“A magnificent and striking chronicle of hope and of trust in life rebuilt through trials, bombs, and collapse — from Canada to Afghanistan to Rwanda. A work of testimony that bears witness with precision to the upheavals of our age.”
— Edem Awumey - author of Descent Into Night, recipient of the Governor General's Literary Award of Canada
Paul Farran is a Canadian artist and writer from Montreal, with roots in Egypt and the Eastern Mediterranean.
He has spent more than two decades working in international affairs across five continents on issues related to global governance, development cooperation, and humanitarian action, including work in Afghanistan, Rwanda, Zimbabwe, and Vietnam with the United Nations and other international institutions.
He holds a master’s degree in International Studies from the University of Montreal.
His writing sits at the intersection of memoir, lyric essay, and reported nonfiction.
Stems from Darkness is his first book, conceived alongside a companion album as a single continuous work across music and text.
“So he went into the abyss, to learn what darkness asks of light, what silence owes to sound, what hatred remembers of love.”
A hybrid literary memoir in which a Canadian UN worker survives the 2008 Taliban attack on the Kabul Serena Hotel.
On January 14, 2008, Paul Farran is hiding behind a swimming pool in Kabul, covered in another man's blood. Two gunmen have entered the Serena Hotel. Seven people are killed. One attacker, Qari Muhammad Ramazan, a young man from Pakistan's tribal regions, is captured alive, with a suicide vest he could not bring himself to detonate.

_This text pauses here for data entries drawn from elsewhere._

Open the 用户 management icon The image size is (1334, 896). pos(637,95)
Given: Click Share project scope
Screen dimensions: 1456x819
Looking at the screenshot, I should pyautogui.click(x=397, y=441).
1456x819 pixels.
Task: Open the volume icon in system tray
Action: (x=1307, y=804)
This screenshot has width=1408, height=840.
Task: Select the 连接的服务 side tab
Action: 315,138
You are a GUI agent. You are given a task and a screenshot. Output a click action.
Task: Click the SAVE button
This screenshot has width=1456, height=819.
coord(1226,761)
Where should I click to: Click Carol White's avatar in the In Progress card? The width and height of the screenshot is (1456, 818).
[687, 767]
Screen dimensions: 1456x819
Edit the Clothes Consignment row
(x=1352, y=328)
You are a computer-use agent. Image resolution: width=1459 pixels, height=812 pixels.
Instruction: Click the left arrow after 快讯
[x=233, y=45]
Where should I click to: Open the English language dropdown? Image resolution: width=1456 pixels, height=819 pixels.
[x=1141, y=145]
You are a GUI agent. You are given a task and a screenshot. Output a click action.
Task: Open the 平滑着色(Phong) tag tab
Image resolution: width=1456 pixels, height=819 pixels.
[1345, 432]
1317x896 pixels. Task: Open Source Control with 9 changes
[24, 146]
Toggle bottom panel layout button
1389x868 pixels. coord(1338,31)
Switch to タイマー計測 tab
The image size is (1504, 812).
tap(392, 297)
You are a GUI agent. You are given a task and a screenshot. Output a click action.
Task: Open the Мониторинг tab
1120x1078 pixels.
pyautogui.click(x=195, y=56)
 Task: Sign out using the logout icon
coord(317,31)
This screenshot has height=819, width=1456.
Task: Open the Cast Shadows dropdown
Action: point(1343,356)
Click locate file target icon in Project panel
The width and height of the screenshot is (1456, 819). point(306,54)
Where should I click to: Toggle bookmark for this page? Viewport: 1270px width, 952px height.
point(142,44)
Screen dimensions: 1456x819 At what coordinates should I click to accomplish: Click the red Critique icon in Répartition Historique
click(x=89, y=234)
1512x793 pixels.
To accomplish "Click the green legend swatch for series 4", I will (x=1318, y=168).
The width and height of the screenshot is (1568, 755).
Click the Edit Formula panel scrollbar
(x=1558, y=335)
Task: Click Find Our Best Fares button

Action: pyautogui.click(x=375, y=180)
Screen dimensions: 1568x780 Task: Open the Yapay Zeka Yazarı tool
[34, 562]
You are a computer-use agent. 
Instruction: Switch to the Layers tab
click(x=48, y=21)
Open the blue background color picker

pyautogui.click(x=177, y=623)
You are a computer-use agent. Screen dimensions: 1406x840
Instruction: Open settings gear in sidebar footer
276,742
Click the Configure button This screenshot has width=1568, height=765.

Eleven years later, Paul begins to write.
Stems from Darkness follows two braided narratives. The first is his own, tracing the years surrounding the attack, moving across nine countries, carrying the night forward. The second traces Ramazan: through survivor interviews, research into the mindset of suicide bombers, and letters written to him in a Kabul prison. In 2021, when American forces withdraw and the Taliban retake the country, Ramazan walks free. The letters never reach him.
Written in fragments, combining memoir, lyric essay, reported nonfiction, and epistolary form, this is a book about conflict and its long shadow. It holds the tension between stranger and enemy, denying the distance that makes violence easy to consume and forget.
Stems from Darkness is a continuous project, including the book, a full-length musical album, and an immersive musical audiobook in development.
The book is expected in late 2026 / early 2027.